The training and validation accuracy with epochs

Fig. 4
figure 4

The training and validation losses with epochs

Fig. 5
figure 5

The ROC curve

Discussion

Machine learning plays an important role in the detection of lesions, especially when the number of patients is rising and the doctors are unable to provide adequate support in which case, it is particularly important to build a reliable identification and detection model. Although the use of deep learning algorithms for pneumoconiosis diagnosis is not new, the number of cases considered in most studies has been limited. For instance, X Wang et al. [19] used a total of 1881 DR images in their analyses. They compared the performance of two experienced radiologists in interpreting pneumoconiosis, who respectively had more than five- and ten-years’ experience. They had an AUC of 0.668 and 0.772, respectively. The more experienced radiologist had a relatively better performance. Their studies involved DR examinations collected from a single institution using the same DR imaging machine. In this study, the dataset of 1760 DR chest radiographs comes from multiple centers and multiple devices, and the research results are more comprehensive. Besides, to our knowledge, our dataset is larger than those considered in the past investigations [16, 17, 20, 29].

In addition, a comparison with state-of-the-art works is given in Table 2, where 11 different algorithms are adopted for pneumoconiosis diagnosis [30]. The binary classification results of our proposed method significantly outperform those found in the aforementioned works, where the second-best result in these works, obtained from a general neural network classifier, is only 83%.

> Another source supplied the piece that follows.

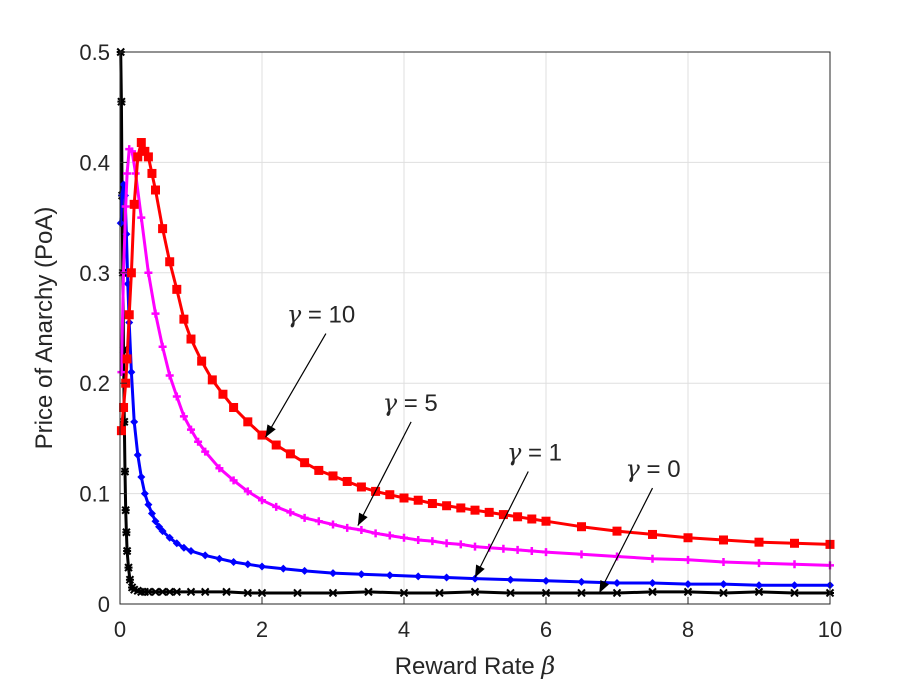  I want to click on y-tick-label: 0.2, so click(94, 384).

Table 2 Comparison of accuracy in pneumoconiosis diagnosis with different algorithms

There are also some limitations in this study. First, the dataset in this study is relatively small for deep learning. However, as shown by our statistical analysis on the independent test set (p < 0.01), this dataset is sufficient to verify the feasibility of deep learning in pneumoconiosis assessment. Second, the current dataset only contains chest radiographs. Although chest radiographs are the standard method for the diagnosis of pneumoconiosis, they cannot provide more details of the opacities regions in the lungs. This limitation can be overcome by the images of Computed Tomography (CT). Therefore, CT of pneumoconiosis should be considered in future studies, especially for the pneumoconiosis grading. Third, the experiments on the four-category classification of pneumoconiosis s are also conducted in Fig. 6 where a confusion matrix is given. It can be seen from Fig. 6 that the classification performance on categories 1, 2 and 3 is not ideal, with the entire accuracy being only 70.1%. We can observe that the X-ray modality does not provide sufficient details of features that reveal different grades of pneumoconiosis. To resolve this issue, CT modality will be considered in our future research.

Fig. 6
figure 6

Confusion matrix of pneumoconiosis classification into four categories

Conclusion

In this study, the automatic pneumoconiosis screening system has been developed. We propose a new preprocessing pipeline with the ResNet classification model, and show that the model achieves satisfactory performance. Compared to many existing studies, a larger test dataset is used in our study. While this pipeline is capable of reducing the workload of radiologists, we are aware of its current limitations in the actual application of pneumoconiosis diagnosis. We aim to explore models that can yield more accurate grading of pneumoconiosis in our future work.